Protein Kinase A (PKA) as a Master Regulator of the Early Metabolic Reprogramming in Bone Metastatic Prostate Cancer Cells

Abstract

PURPOSE The arrival of metastatic prostate cancer (PCa) tumor cells to the bone niche requires a metabolic adaptation. We sought to identify metabolic dysregulations fueling PCa metastasis, modulated by bone secreted factors. METHODS By an indirect co-culture system of PCa (PC3) and bone progenitors (MC3T3, pre-osteoblasts, or Raw 264.7, pre-osteoclasts) we assessed the transcriptome of PC3 cells modulated by soluble factors released from bone precursors. We validated the transcriptional profile of metabolic genes in open-access transcriptomic datasets. We performed an Ingenuity Pathway Analysis (IPA) to delineate the regulators of these metabolic genes. Bone secretome was profiled on the conditioned media (CM) by ESI-MS/MS. RESULTS PC3 cells co-cultured with bone progenitors displayed an activation of lipidic categories, including PPAR-signaling and fat absorption/digestion.

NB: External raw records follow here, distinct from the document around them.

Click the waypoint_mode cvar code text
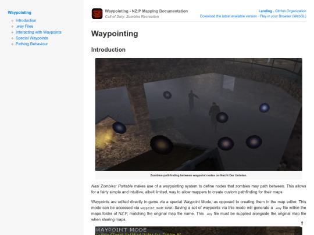 pos(152,208)
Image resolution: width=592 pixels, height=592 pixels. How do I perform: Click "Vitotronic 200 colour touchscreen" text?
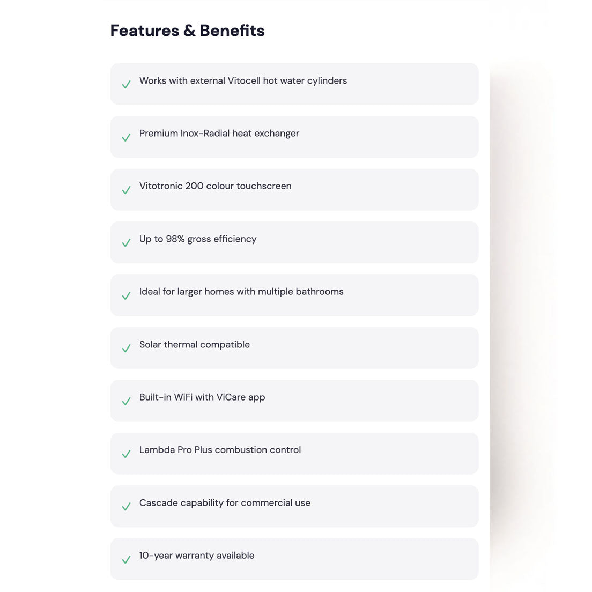tap(215, 186)
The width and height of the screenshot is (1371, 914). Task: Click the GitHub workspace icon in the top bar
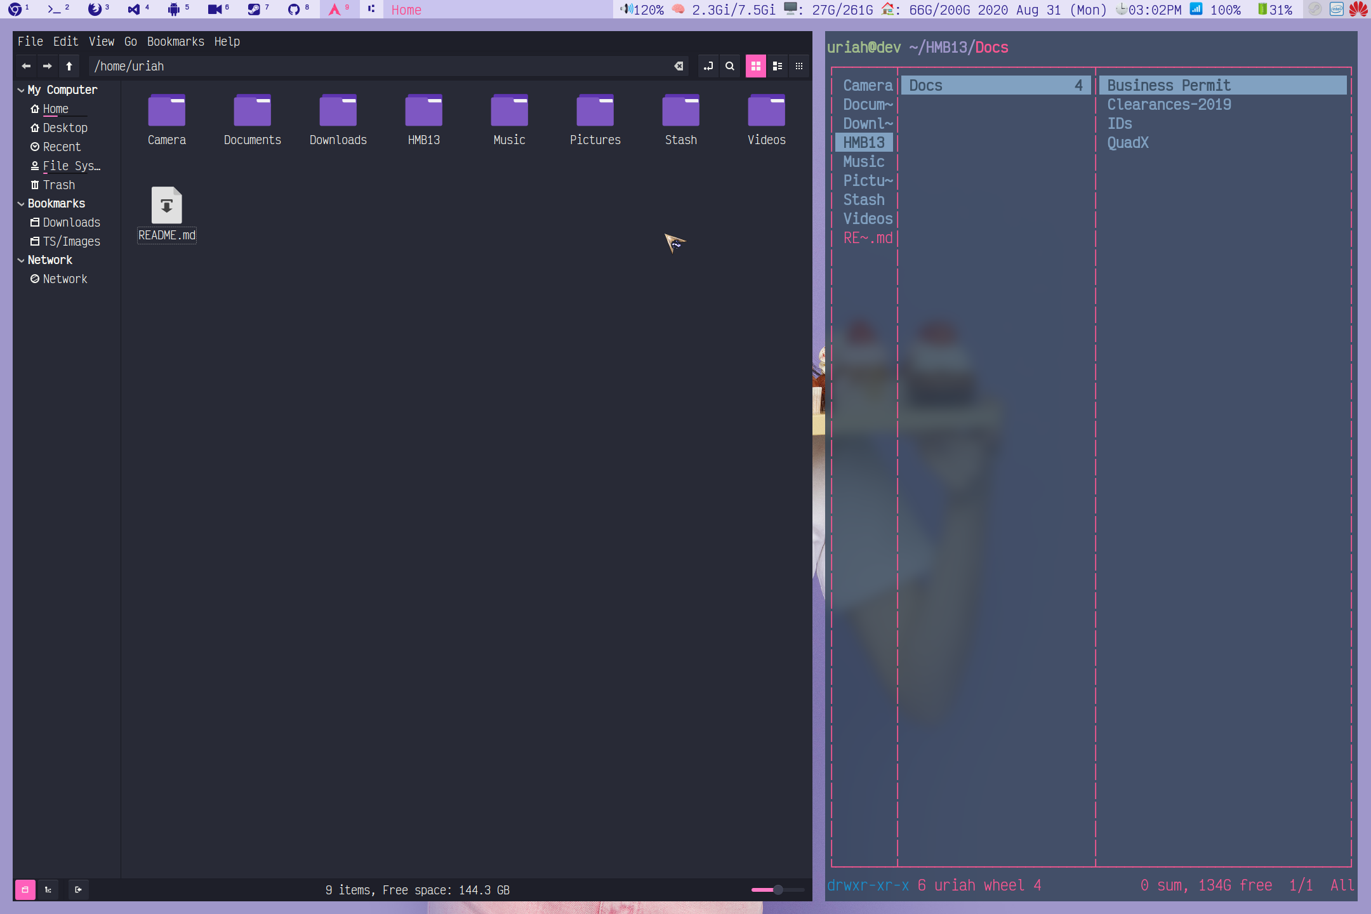click(x=293, y=10)
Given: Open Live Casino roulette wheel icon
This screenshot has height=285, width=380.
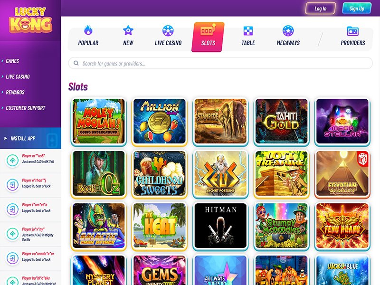Looking at the screenshot, I should (x=168, y=30).
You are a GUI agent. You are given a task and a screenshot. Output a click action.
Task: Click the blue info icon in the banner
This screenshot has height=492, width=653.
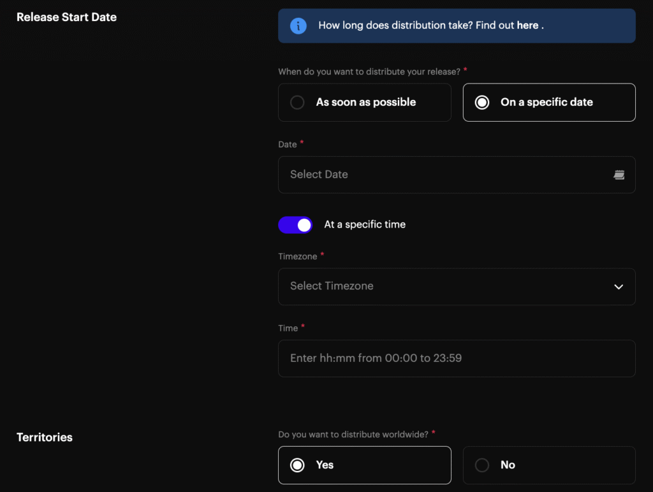298,26
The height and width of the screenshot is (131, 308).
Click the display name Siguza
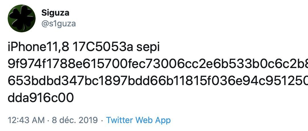[x=55, y=13]
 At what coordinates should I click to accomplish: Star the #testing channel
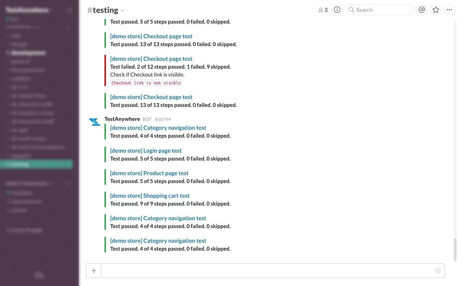436,10
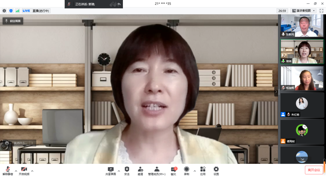Click Share Screen (共享屏幕)
Viewport: 326px width, 176px height.
(111, 170)
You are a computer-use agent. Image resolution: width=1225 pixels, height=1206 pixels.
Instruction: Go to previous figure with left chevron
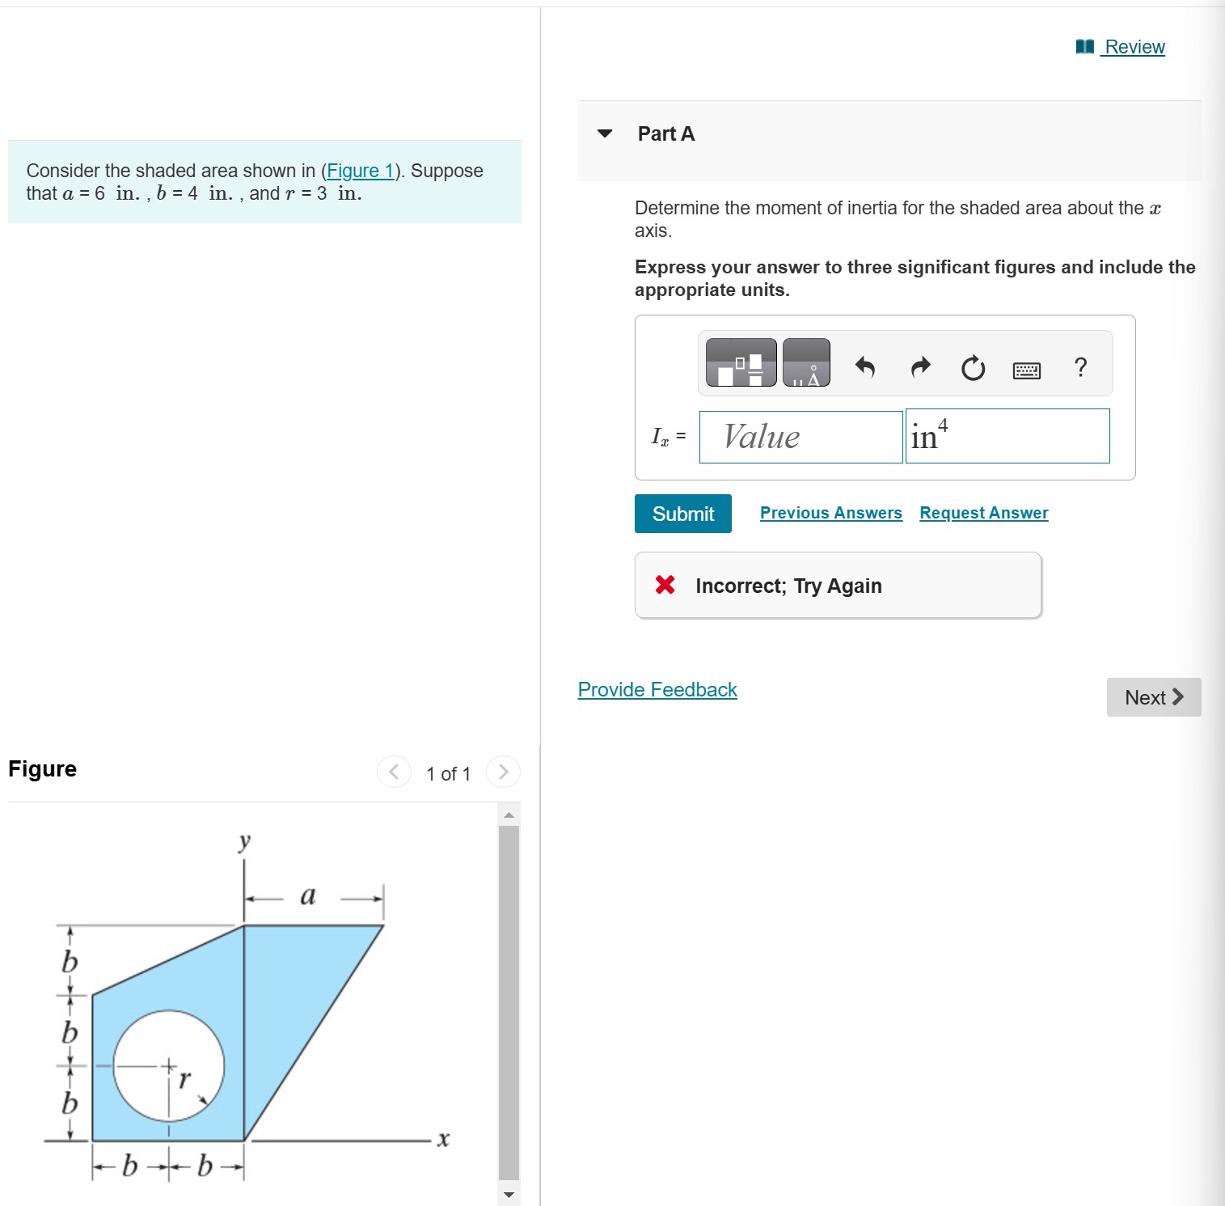pos(394,772)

Principal Component and Unsupervised Clustering analyses using transcriptomic data from human PCa and bone metastatic samples (GSE74685) showed that the metabolic genes deregulated in PC3 accurately clustered samples in primary tumor or bone metastasis. Moreover, four lipid-associated genes, PPARA, VDR, SLC16A1 and GPX1, were associated with a shorter survival time (SU2C-PCF dataset), and were independent risk-predictors of death ( P < .05). An IPA revealed that these genes are regulated by the Protein Kinase A (PKA). Accordingly, PC3 cells treated with the CM of the co-culture presented a decreased ATP content compared to the treatment with the CM of PC3 grown alone, which was restored upon PKA inhibition. Finally, the secretome analysis revealed soluble factors secreted by bone progenitors (Col1a1, Fn1) which could regulate PKA activity. CONCLUSION We identified a novel lipid-associated gene signature important for metastatic PCa, triggered by the dialogue with bone cells. Moreover, PKA could regulate this signature in response to bone-secreted factors reprogramming the metabolic phenotype of metastatic cells, emerging as a potential druggable target for this disease.